New tech services like online delivery aren’t a one-size-fits-all solution for traditional retailers. Brick-and-mortar businesses should experiment with different approaches and different partners to find the mix that works for their market and their brand.

As the National Retail Federation (NRF) said, “The moment is quietly being defined by retailers testing and expanding digitally driven options that haven’t necessarily been on consumers’ radar until now.” COVID-19 has prompted some third-party delivery providers to offer assistance to their retail partners, including lower fees, quicker payouts and marketing support.

Some businesses instead prefer to partner with local delivery services that can compete on price, while others see their own in-house delivery systems as a key differentiator that is too important to outsource. Another group might choose hybrid models that use delivery companies as an online storefront that sends orders to their own drivers. DoorDash has embraced that model through its “self-delivery” service, for example.

And while restaurants may have initially struck exclusive deals to keep fees low, they’re increasingly moving toward multiple partnerships to find the biggest upside—a shift that COVID-19 has accelerated, according to J. P. Morgan.

7. Online delivery is just getting started


Brick-and-mortar retailers will have to craft nimble strategies for integrating digitally enabled delivery and ordering experiences that can stretch far beyond the effects of COVID-19. 

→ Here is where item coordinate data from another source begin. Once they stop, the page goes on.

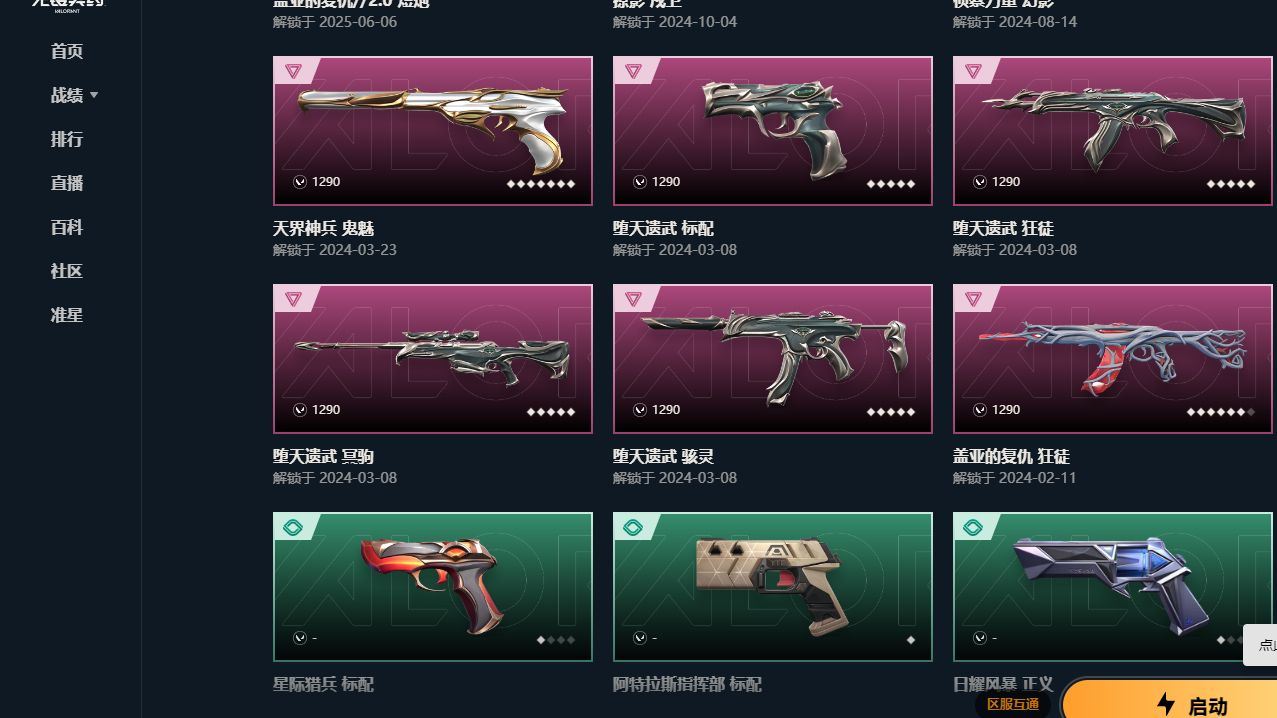
Task: Click the tier badge on 堕天遗武 标配 card
Action: click(x=633, y=71)
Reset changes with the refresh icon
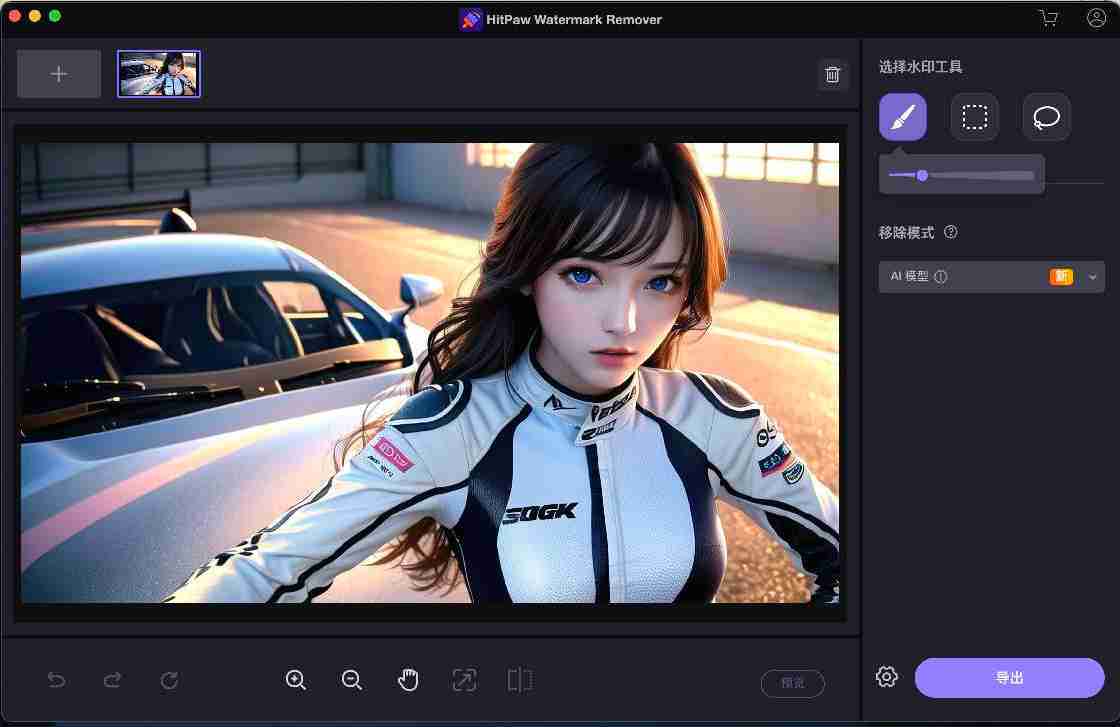1120x727 pixels. coord(169,680)
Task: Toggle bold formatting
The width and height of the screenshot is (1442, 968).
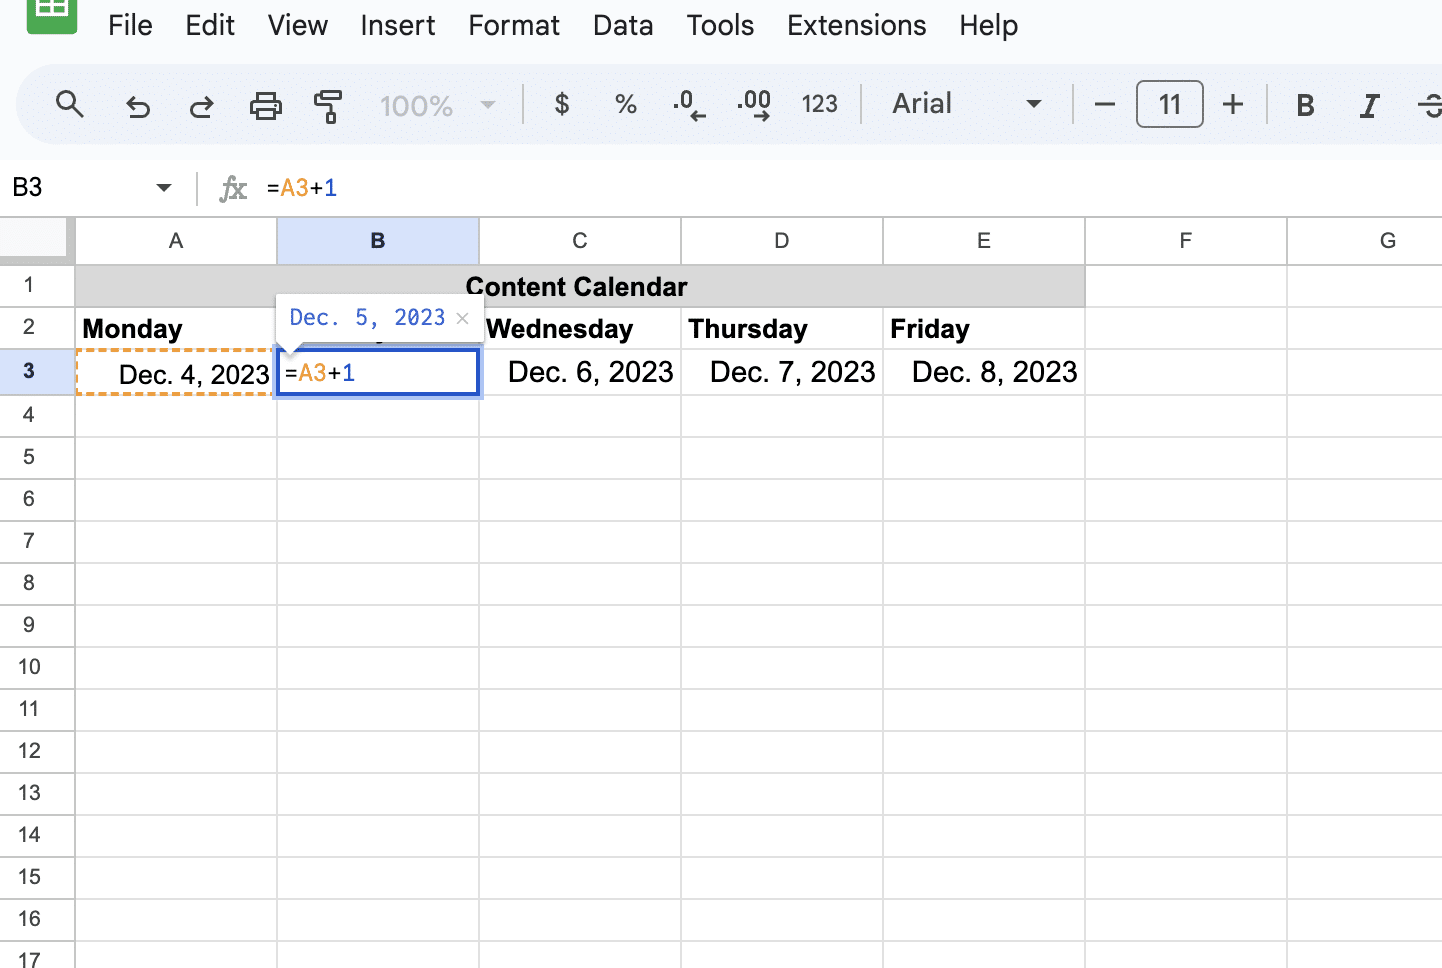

That’s because experts expect more change to come in the sector, particularly as more companies become publicly traded—DoorDash recently went public, and investors expect Instacart to conduct an initial public offering in the coming months. 

What could those changes look like? J.P. Morgan analysts think that, as workers return to the office, some companies could “remove cafeterias entirely and offer employees a discount on every online food order.” Delivery providers could also likely see further waves of mergers and acquisitions, potentially driving the number of major companies in the U.S. market from four down to two as investors look for profits.

Through it all, delivery services will need brick-and-mortar partners to thrive. That means retailers need to stay informed about this rapidly evolving market as restrictions ease and the U.S. settles into a new normal.